Research & Papers

MammoWise: Multi-Model Local RAG Pipeline for Mammography Report Generation

Open-source framework uses MedGemma, LLaVA-Med, and RAG to create clinical reports while running entirely offline.

Deep Dive

A research team including Raiyan Jahangir and Nafiz Imtiaz Khan has introduced MammoWise, an innovative local AI pipeline designed to automate mammography report generation while addressing critical limitations of existing cloud-based systems. Published as an arXiv preprint, MammoWise transforms open-source Vision Language Models (VLMs) into specialized tools for creating the structured narrative reports, BI-RADS assessments, and breast density classifications that radiologists must produce. The system's key innovation is its completely local, privacy-preserving architecture that supports any VLM hosted via Ollama, enabling healthcare institutions to deploy AI assistance without sending sensitive patient data to external servers. This addresses significant concerns about data security, reproducibility, and adaptability that plague many current medical AI implementations.

The technical framework combines multiple approaches: it enables zero-shot, few-shot, and Chain-of-Thought prompting, and incorporates optional multimodal Retrieval-Augmented Generation (RAG) using a ChromaDB vector database to provide case-specific context. The researchers evaluated models including MedGemma, LLaVA-Med, and Qwen2.5-VL on the VinDr-Mammo and DMID datasets, measuring report quality via BERTScore and ROUGE-L metrics alongside classification accuracy.

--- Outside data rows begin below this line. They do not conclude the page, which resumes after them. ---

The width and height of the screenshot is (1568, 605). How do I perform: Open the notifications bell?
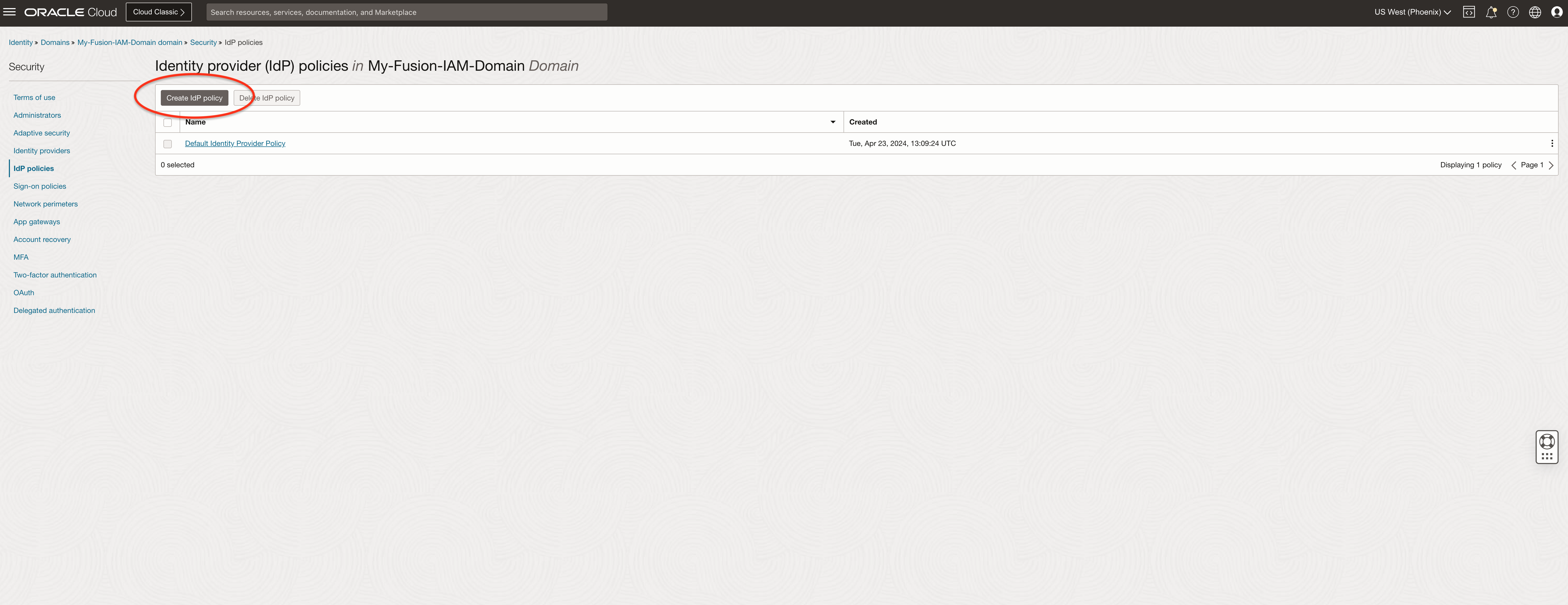pos(1491,12)
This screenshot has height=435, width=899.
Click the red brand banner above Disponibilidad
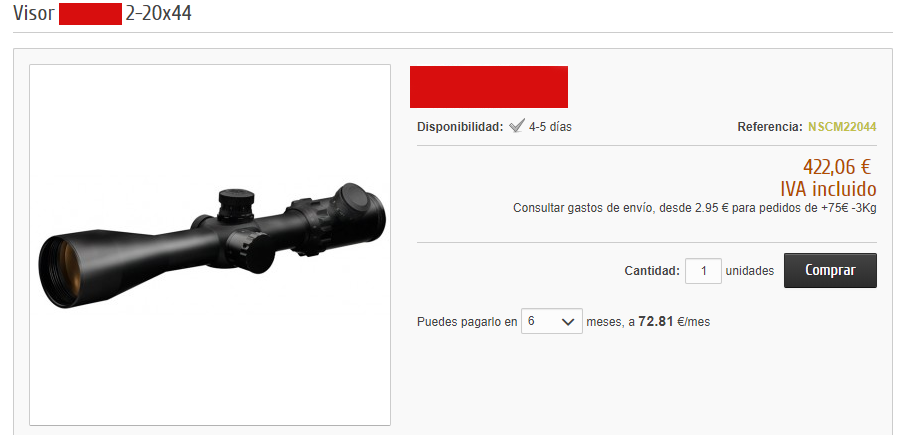point(488,87)
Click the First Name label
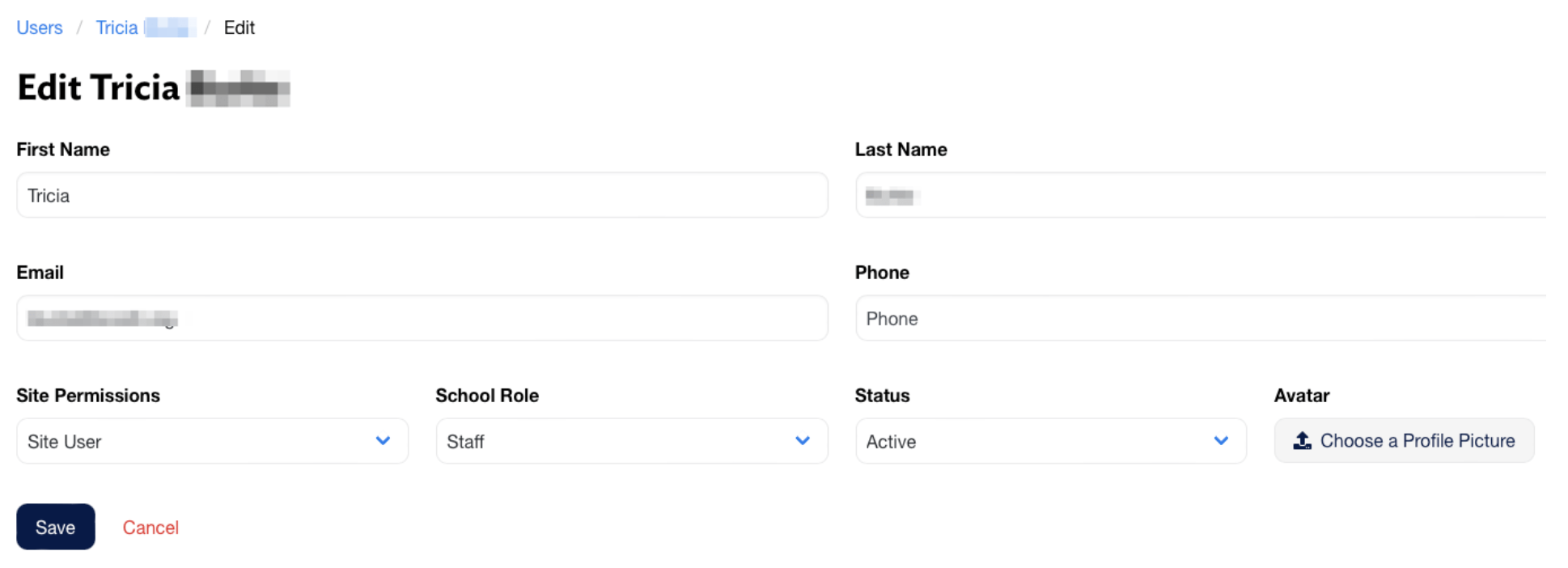 click(63, 150)
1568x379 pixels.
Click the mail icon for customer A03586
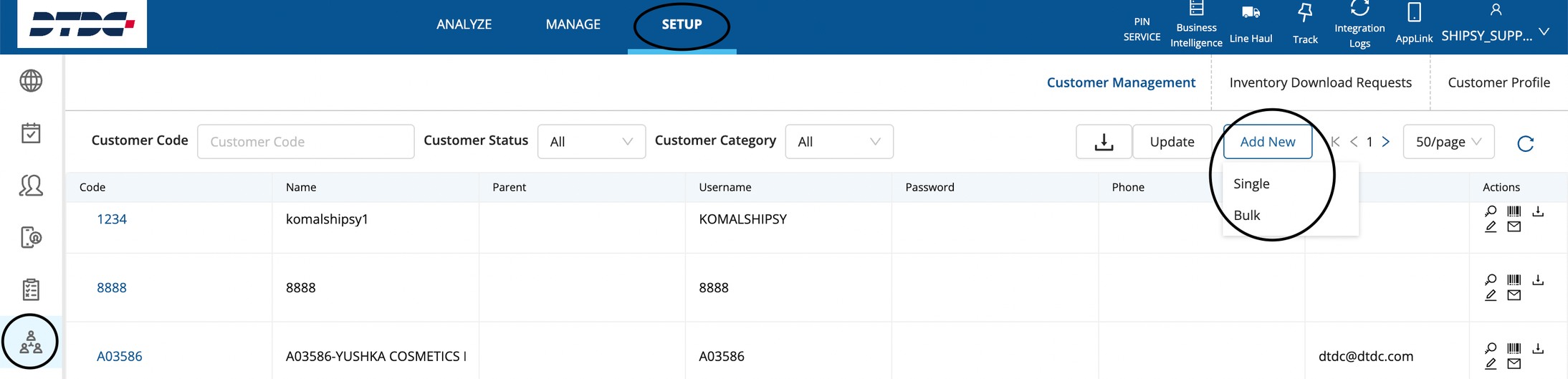pyautogui.click(x=1514, y=364)
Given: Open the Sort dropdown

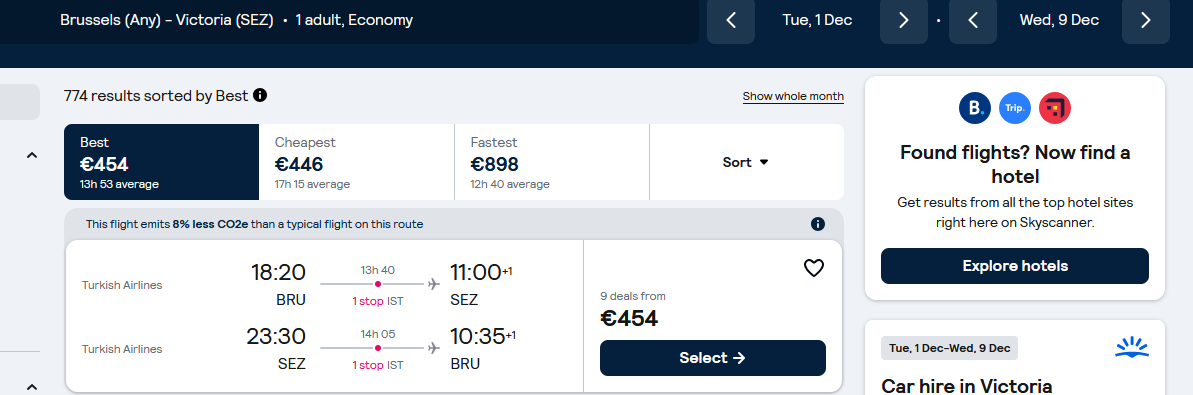Looking at the screenshot, I should point(746,162).
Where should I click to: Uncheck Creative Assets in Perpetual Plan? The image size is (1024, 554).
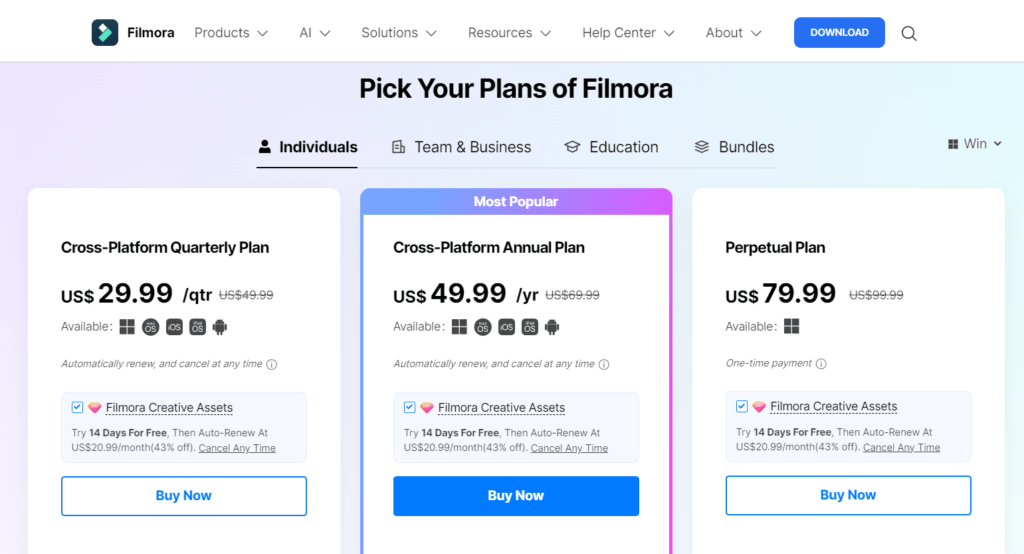click(x=742, y=406)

Parameter-efficient fine-tuning using QLoRA significantly boosted MedGemma's performance, achieving 0.8840 accuracy for breast density classification and 0.7545 for BI-RADS assessment while maintaining strong report generation capabilities. MammoWise represents a practical, extensible framework that could accelerate clinical workflow by automating documentation while giving medical professionals full control over their AI tools and data.

Key Points
  • Achieves 88.4% accuracy on breast density classification and 75.45% on BI-RADS assessment after QLoRA fine-tuning of MedGemma
  • Uses completely local architecture with optional multimodal RAG via ChromaDB, eliminating cloud dependency and privacy concerns
  • Evaluated multiple open-source VLMs (MedGemma, LLaVA-Med, Qwen2.5-VL) on VinDr-Mammo and DMID datasets with measurable quality metrics

Why It Matters

Enables hospitals to deploy AI-assisted mammography reporting with patient data never leaving their systems, balancing automation with privacy.